Now they slide right off by hand. It sucks. What do I do? Take them back? Epoxy them on? Super glue? 
What are the HD Tenite grips?


----------



## MDShunk (Jan 7, 2007)

BP_redbear said:


> What are the HD Tenite grips?


I think he means the hard red grips.


----------



## Wireless (Jan 22, 2007)

MechanicalDVR said:


> I find it really hard to believe that the klein grips pull off so easily, I had to cut them off to put on the heavy duty tenite grips on my new pair..


 
The standard grips won't come off easy (that I noticed). I have the problem like BP with the journeyman series.


----------



## Aiken Colon (May 16, 2008)

*"What are the HD Tenite grips?"*

Here are the Tenite's:

http://www.idealindustries.com/prodDetail.do?prodId=35-008

They make 'em for the smaller 6" & 7" pliers as well.

Chris


----------



## Yillis (Apr 21, 2008)

My boss's Klein grips came off once, doesn't happen on his new set, and everyone I know that has had a greenlee pair the grips come off too, including myself.


----------



## Aiken Colon (May 16, 2008)

All right guys. So far, we've had a good turn out for this promo. *Wednesday will be the cutoff*, as the tools will be shipping out Thursday. *Just 3 days left to apply*. Not everyone will get in, but we'll do our best to accomodate. Keep the requests coming.

Chris


----------



## BP_redbear (Jun 22, 2008)

Cool. Looking forward to the trial.

I requested a different tool, however I am certainly willing to try the Linesman pliers (Insulated, preferrably). The good thing about reviews like these are that *IF* there is an issue, like the grips pulling off, The company may actually remedy it. Hopefully Klein is looking into the grip issue on theirs. There must be more than just the few here who have had them come off. I suppose that is a good point with the standard vinyl grips. They don't come off. What good are grips, if they won't stay on? Especially on a pliers that are designed for pulling. Maybe Ideal will get some new customers here. (Hopefully they are made in USA *AND good quality.* Thanks in advance to AIKEN for this opportunity.

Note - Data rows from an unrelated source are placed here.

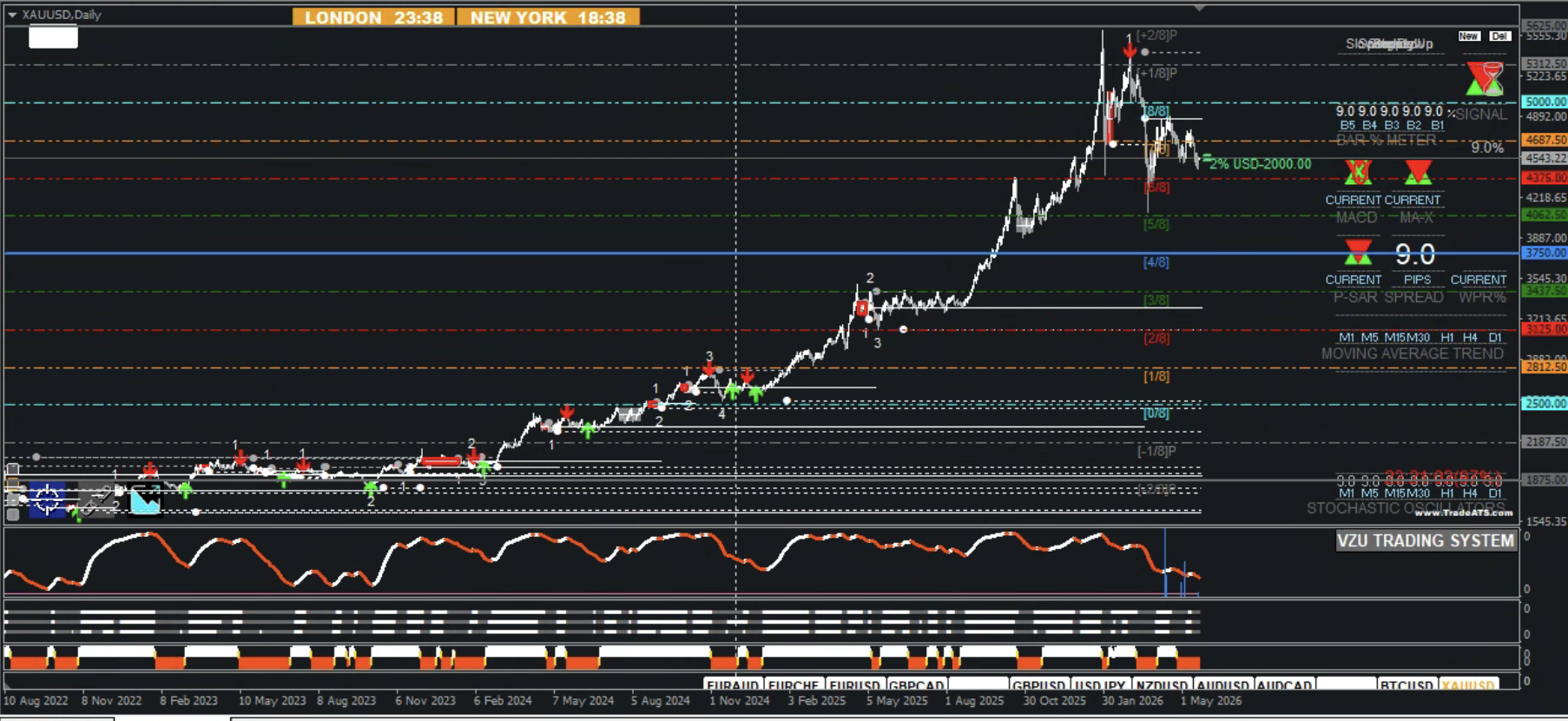
Task: Click the blue crosshair target icon
Action: (48, 499)
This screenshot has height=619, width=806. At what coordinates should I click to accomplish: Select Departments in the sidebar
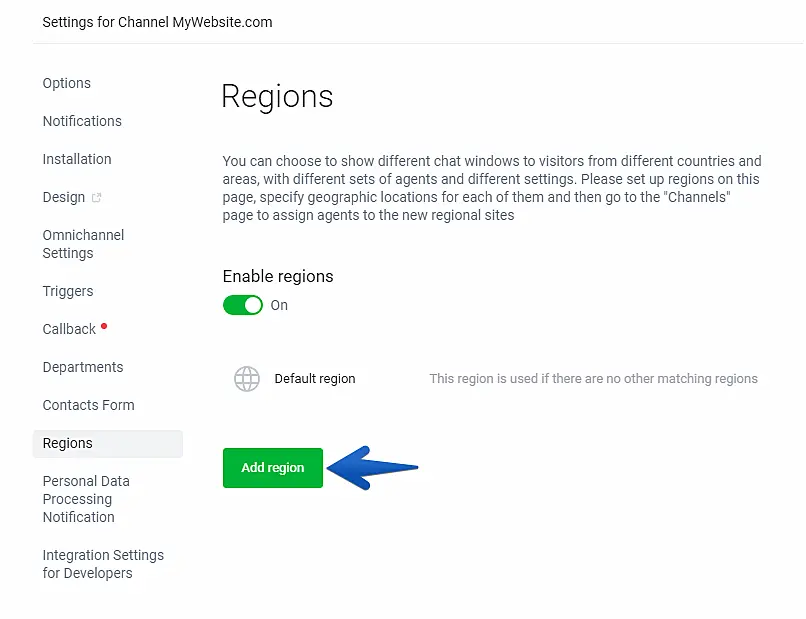click(x=83, y=367)
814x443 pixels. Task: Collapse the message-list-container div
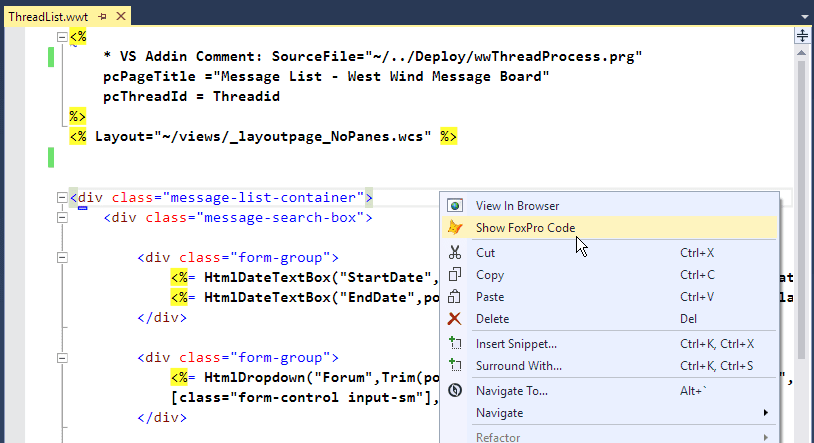[x=62, y=198]
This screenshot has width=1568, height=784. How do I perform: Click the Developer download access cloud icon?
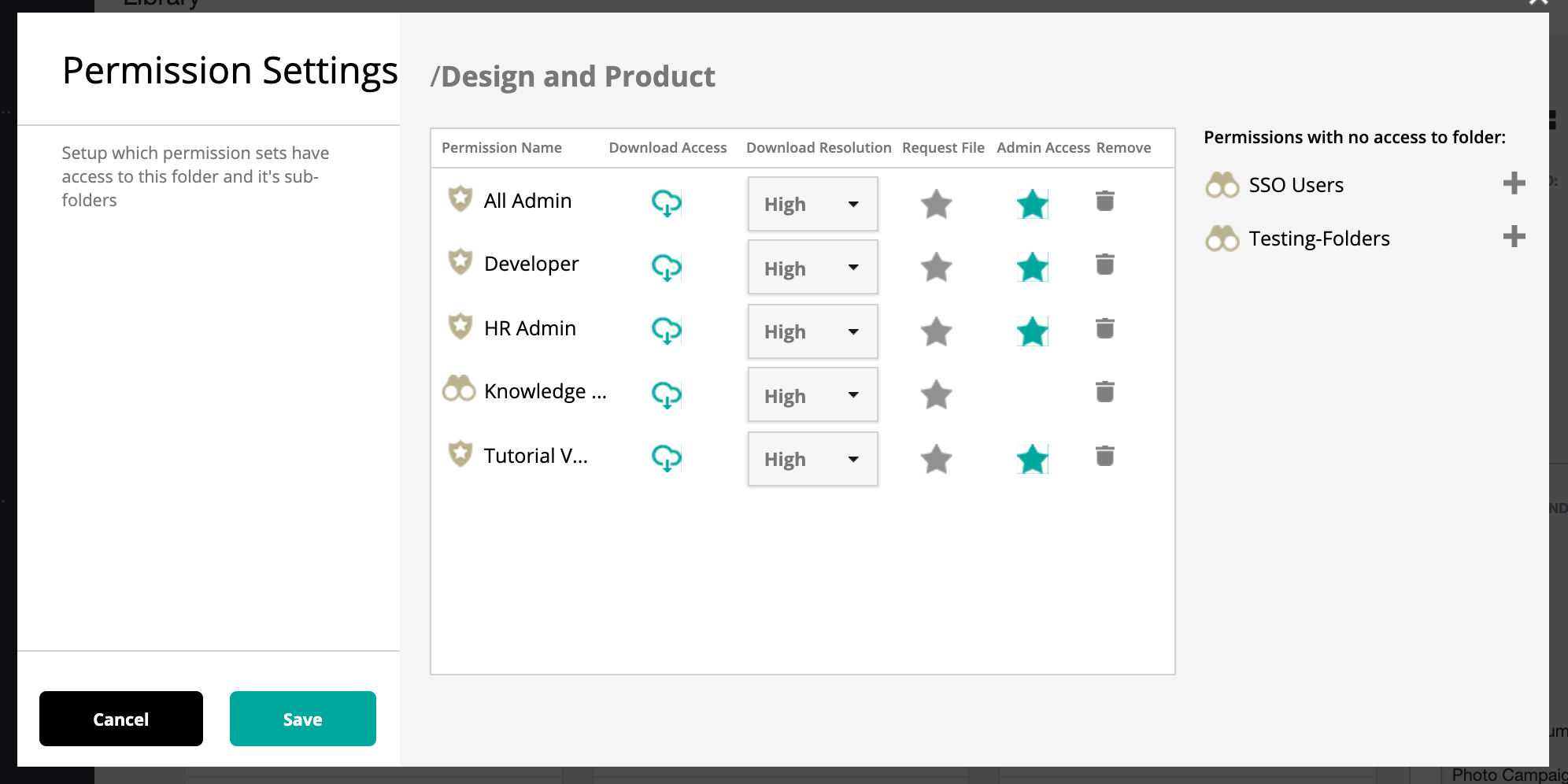point(666,268)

Tool nuts + free tools = paradise ?


----------



## randomkiller (Sep 28, 2007)

BP_redbear said:


> Cool. Looking forward to the trial.
> 
> Thanks in advance to AIKEN for this opportunity.
> 
> Tool nuts + free tools = paradise ?


 

Amen to that.


----------



## KayJay (Jan 20, 2008)

I’d also had problems with the Klein Journeyman lineman’s and diagonal’s grips slipping off for a long time. I tried everything from automotive gasket cement to gutter adhesive with only temporary results. 
A few years ago I used some Nomaco K-Flex R-320 adhesive on them. It’s a flexible adhesive used to bond the seams on foam insulation for refrigeration piping. Those handles are still on to this day!! 
It worked great for the tenite handles on my older pliers too. Also, using a heat gun to soften them up helped form them to fit the contour of the plier’s handles.


----------



## brian john (Mar 11, 2007)

What are you people doing or what am I not doing in 38 years I have never had an issue with klein grips. Being a tool NUT I have tried almost every new grip when it hit the market. My first pair came without grips.


----------



## Wireless (Jan 22, 2007)

brian john said:


> What are you people doing or what am I not doing in 38 years I have never had an issue with klein grips. Being a tool NUT I have tried almost every new grip when it hit the market. My first pair came without grips.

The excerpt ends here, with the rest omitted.